Use age-appropriate language. Young children may not be able to fully grasp what adoption means. In the early years, you can simply say that she grew in another mommy’s tummy and that you were so happy to bring her home. Older children will understand what this means, but may require more explanation.
Answer questions about adoption honestly. For example, your child may ask why you didn’t give birth to him or why his birth mother didn’t want him. Do your best to answer these questions. Dr. Denis Donovan, author of ” Healing the Hurt Child,” suggests that you avoid stories that start with “Your birth mother loved you, but…” as this can lead to confusion in a child who cannot understand why someone who loved him wouldn’t want to keep him
Help your child deal with her emotions. Every child is different. One child may shrug it off, not giving it a second thought because she understands that you are her real mom. Another child may become very depressed and want to try to find her birth parents. Let your child feel what she’s going to feel and try to offer your comfort in whatever way possible.

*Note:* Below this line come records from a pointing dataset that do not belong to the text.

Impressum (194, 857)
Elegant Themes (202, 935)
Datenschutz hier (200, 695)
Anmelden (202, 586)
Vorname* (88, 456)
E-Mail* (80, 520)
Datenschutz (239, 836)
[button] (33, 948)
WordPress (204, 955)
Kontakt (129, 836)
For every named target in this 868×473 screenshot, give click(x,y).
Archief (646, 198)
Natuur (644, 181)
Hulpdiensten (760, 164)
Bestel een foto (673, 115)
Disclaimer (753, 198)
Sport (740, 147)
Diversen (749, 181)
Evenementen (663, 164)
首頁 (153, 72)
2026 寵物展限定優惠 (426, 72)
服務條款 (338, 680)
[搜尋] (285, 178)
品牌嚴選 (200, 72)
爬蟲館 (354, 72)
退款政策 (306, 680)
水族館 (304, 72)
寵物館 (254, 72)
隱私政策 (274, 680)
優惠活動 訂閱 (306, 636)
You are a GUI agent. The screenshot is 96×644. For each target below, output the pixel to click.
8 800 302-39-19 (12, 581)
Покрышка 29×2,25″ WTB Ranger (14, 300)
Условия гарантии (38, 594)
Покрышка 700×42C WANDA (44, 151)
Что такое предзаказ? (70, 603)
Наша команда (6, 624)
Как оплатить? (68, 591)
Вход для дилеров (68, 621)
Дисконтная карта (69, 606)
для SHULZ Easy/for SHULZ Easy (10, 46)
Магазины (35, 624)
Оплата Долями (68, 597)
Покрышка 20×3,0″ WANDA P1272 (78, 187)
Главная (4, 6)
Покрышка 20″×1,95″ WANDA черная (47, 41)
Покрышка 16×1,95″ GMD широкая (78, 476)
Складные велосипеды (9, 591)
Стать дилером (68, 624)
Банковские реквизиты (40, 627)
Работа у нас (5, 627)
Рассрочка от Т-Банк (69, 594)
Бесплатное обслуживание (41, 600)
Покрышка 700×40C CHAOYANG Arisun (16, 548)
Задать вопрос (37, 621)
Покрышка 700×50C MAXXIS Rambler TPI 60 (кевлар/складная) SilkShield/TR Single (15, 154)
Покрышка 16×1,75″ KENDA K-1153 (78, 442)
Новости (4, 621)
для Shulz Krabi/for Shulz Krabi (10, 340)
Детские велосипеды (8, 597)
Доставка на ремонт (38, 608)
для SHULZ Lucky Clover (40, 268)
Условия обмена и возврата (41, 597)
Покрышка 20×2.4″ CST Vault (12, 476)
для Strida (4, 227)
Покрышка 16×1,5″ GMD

Allow your child to seek out his birth parents if he feels the need to do so. If you had an open adoption, this may be easy. If it’s not, the child will have a very hard time finding the birth parents. Step back, even though you may not want him to search.
Keep the lines of communication open. Even though your child may understand that she is adopted from an early age, there will be different questions that come up as she gets older. Let her know that she can always ask you questions about her adoption, and do your best to answer them.